コンソールでモデルを呼び出すための [ModelExperience-FullAccess] 権限。
バッチ推論機能をサポートするための [BatchInference-FullAccess] 権限。
モデルの呼び出しと評価のトークン消費量を表示できる [ModelObservation-FullAccess] 権限。

Model Studio API を介してモデルを呼び出すには、対応するワークスペースで RAM ユーザーの API キーを作成または割り当てます。詳細については、「API キーの権限」をご参照ください。この操作は、スーパー管理者またはワークスペース管理者が実行する必要があります。
モデルファインチューニングの API 権限の設定
[デフォルトワークスペース] を使用していない場合は、ワークスペース内の特定のモデルに対してモデルファインチューニング (トレーニング) 権限が有効になっていることを確認してください。この操作は、スーパー管理者が実行する必要があります。

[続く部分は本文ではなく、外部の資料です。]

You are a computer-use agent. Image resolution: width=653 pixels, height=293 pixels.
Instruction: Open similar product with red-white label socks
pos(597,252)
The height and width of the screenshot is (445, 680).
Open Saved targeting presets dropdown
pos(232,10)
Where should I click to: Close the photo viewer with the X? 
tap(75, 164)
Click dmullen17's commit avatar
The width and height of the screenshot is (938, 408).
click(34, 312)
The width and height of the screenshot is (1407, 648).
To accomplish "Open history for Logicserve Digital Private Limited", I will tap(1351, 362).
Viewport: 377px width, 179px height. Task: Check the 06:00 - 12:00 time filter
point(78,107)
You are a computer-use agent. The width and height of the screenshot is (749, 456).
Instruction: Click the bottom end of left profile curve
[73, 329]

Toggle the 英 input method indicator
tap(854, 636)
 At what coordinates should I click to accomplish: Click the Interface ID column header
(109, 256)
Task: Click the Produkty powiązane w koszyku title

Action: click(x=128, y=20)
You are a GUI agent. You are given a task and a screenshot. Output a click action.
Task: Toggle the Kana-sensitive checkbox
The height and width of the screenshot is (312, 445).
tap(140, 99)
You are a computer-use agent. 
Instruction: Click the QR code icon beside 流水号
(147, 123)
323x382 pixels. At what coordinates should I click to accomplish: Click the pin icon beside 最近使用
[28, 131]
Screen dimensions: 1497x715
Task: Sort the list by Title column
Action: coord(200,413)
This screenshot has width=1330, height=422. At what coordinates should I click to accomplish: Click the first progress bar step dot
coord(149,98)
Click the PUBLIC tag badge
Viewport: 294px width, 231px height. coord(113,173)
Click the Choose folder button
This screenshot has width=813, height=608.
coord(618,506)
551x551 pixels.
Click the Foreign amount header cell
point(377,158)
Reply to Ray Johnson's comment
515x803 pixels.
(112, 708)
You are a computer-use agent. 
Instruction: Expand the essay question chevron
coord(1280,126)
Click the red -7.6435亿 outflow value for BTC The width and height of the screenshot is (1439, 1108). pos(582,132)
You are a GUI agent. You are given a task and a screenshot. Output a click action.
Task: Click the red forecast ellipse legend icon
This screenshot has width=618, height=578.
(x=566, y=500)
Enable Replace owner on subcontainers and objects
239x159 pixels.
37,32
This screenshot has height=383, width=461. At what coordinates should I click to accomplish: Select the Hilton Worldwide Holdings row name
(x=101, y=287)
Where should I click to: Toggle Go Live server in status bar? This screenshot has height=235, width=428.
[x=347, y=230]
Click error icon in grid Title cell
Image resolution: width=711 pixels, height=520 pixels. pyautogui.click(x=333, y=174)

対応するワークスペースで RAM ユーザーの API キーを作成または割り当てます。詳細については、「API キーの権限」をご参照ください。この操作は、スーパー管理者またはワークスペース管理者が実行する必要があります。
よくある質問
1. ワークスペース ID を取得するにはどうすればよいですか?
「ワークスペース ID の取得」をご参照ください。
2. サブワークスペースでモデルを呼び出すにはどうすればよいですか?
そのサブワークスペースの API キーを使用するだけです。
3. 特定のワークスペースでアプリケーションを使用するにはどうすればよいですか?
API を使用して特定のワークスペースでアプリケーションを管理および呼び出すには、アプリケーション ID とワークスペース ID の両方を設定します。